As used herein, the term “fluid” refers to gases, liquids, and combinations of gases and liquids, as well as to combinations of gases and solids, combinations of liquids and solids, and combinations of gases, liquids, and solids.
As used herein, the term “gas” refers to a fluid that is in its vapor phase at 1 atm and 15° C.
As used herein, the term “oil” refers to a hydrocarbon fluid containing primarily a mixture of condensable hydrocarbons.
As used herein, the term “subsurface” refers to geologic strata occurring below the earth's surface.
As used herein, the term “formation” refers to any definable subsurface region regardless of size. The formation may contain one or more hydrocarbon-containing layers, one or more non-hydrocarbon containing layers, an overburden, and/or an underburden of any geologic formation. A formation can refer to a single set of related geologic strata of a specific rock type, or to a set of geologic strata of different rock types that contribute to or are encountered in, for example, without limitation, (i) the creation, generation and/or entrapment of hydrocarbons or minerals, and (ii) the execution of processes used to extract hydrocarbons or minerals from the subsurface.
The terms “zone” or “zone of interest” refers to a portion of a formation containing hydrocarbons. Alternatively, the formation may be a water-bearing interval.
For purposes of the present patent, the term “production casing” includes a liner string or any other tubular body fixed in a wellbore along a zone of interest.
As used herein, the term “drilling returns” means a slurry containing a liquid and a solid, wherein the slurry includes drill cuttings from a subsurface formation.
As used herein, the term “wellbore” refers to a hole in the subsurface made by drilling or insertion of a conduit into the subsurface. A wellbore may have a substantially circular cross section, or other cross-sectional shapes. As used herein, the term “well,” when referring to an opening in the formation, may be used interchangeably with the term “wellbore.”
The inventions are described herein in connection with certain specific embodiments. However, to the extent that the following detailed description is specific to a particular embodiment or a particular use, such is intended to be illustrative only and is not to be construed as limiting the scope of the inventions.
The well site 100 generally includes a wellbore 150 and a wellhead 170. The wellbore 150 includes a bore 115 for receiving drilling equipment and fluids. The bore 115 extends from the surface 105 of the earth, and into the earth's subsurface 110. The wellbore 150 is being completed in a subsurface formation, indicated by bracket 160.
The wellbore 150 is first formed with a string of surface casing 120. The surface casing 120 has an upper end 122 in sealed connection with a lower master fracture valve 125. The surface casing 120 also has a lower end 124. The surface casing 120 is secured in the wellbore 150 with a surrounding cement sheath 112.
The wellbore 150 also includes a lower string of casing 130. The lower string of casing 130 is also secured in the wellbore 150 with a surrounding cement sheath 114. The lower string of casing 130 has an upper end 132 in sealed connection with an upper master fracture valve 135. The lower string of casing 130 also has a lower end 134.

[Data items]
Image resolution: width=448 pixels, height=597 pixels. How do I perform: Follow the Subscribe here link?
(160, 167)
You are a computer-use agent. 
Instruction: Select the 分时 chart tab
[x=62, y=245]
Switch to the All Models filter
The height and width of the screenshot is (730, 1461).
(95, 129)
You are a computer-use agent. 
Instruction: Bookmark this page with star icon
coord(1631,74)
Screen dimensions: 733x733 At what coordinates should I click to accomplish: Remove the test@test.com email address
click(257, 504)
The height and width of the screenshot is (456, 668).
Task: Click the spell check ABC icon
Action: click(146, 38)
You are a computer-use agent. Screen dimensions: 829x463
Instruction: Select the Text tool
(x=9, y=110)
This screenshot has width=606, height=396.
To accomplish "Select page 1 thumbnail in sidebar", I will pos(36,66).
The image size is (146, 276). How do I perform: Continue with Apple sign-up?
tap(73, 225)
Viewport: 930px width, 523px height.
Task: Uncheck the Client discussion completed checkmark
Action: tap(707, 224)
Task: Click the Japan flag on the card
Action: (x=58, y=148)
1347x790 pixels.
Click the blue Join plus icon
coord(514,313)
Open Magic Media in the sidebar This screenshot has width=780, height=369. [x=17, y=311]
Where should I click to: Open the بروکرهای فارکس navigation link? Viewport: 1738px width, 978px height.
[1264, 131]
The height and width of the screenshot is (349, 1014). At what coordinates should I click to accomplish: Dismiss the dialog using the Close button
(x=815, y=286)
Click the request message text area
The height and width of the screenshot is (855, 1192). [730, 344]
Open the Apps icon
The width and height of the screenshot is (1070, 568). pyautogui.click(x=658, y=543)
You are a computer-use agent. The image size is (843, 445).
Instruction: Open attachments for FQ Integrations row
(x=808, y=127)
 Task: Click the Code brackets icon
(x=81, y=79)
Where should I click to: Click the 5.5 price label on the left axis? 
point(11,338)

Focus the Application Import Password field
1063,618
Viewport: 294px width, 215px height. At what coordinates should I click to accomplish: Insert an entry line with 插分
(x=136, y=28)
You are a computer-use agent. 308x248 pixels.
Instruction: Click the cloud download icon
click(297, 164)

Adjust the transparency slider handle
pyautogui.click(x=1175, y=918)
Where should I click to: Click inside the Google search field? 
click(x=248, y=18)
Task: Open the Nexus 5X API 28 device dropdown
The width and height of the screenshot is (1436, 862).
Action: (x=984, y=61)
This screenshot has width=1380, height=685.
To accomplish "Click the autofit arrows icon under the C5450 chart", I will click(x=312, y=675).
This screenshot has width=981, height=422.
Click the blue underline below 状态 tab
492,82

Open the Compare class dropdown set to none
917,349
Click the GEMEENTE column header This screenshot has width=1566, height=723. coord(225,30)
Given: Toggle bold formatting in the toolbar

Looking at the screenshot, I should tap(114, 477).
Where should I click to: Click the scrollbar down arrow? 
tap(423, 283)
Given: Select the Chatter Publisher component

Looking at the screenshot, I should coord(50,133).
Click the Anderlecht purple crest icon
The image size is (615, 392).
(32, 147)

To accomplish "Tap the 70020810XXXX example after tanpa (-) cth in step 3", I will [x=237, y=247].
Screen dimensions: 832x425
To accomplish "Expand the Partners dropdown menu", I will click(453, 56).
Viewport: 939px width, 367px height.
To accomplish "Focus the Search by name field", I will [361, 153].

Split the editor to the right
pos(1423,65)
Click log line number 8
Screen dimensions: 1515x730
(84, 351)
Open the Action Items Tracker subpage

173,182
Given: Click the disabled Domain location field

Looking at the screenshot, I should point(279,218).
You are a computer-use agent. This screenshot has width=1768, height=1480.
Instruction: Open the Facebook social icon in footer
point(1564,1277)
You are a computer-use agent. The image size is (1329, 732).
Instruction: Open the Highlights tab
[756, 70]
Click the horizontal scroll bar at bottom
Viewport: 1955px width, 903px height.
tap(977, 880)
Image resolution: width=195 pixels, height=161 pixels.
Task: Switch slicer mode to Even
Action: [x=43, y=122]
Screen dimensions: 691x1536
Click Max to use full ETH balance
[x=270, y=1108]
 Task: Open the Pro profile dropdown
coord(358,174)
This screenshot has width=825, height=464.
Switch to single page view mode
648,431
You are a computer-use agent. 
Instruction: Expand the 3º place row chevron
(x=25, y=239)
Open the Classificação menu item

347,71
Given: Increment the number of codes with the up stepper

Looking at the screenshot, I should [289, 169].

#### Exercises to complete:
1 - According to the patent definitions passage, a gas is a fluid in its vapor phase under what conditions?
2 - Convert the data items listing, starting at the line containing "Where should I click to: Click inside" and ending at the line containing "Click the GEMEENTE", into a two-column CSV with the columns task and answer. Use one row per entry, put each field in quotes, and replace any line breaks with spaces.

#### Solved problems:
1 - At 1 atm and 15° C.

2 -
task,answer
"Where should I click to: Click inside the Google search field?","click(x=248, y=18)"
"Task: Open the Nexus 5X API 28 device dropdown The width and height of the screenshot is (1436, 862).","Action: (x=984, y=61)"
"This screenshot has width=1380, height=685. To accomplish ""Click the autofit arrows icon under the C5450 chart"",","I will click(x=312, y=675)."
"This screenshot has width=981, height=422. Click the blue underline below 状态 tab","492,82"
"Open the Compare class dropdown set to none","917,349"
"Click the GEMEENTE column header This screenshot has width=1566, height=723.","coord(225,30)"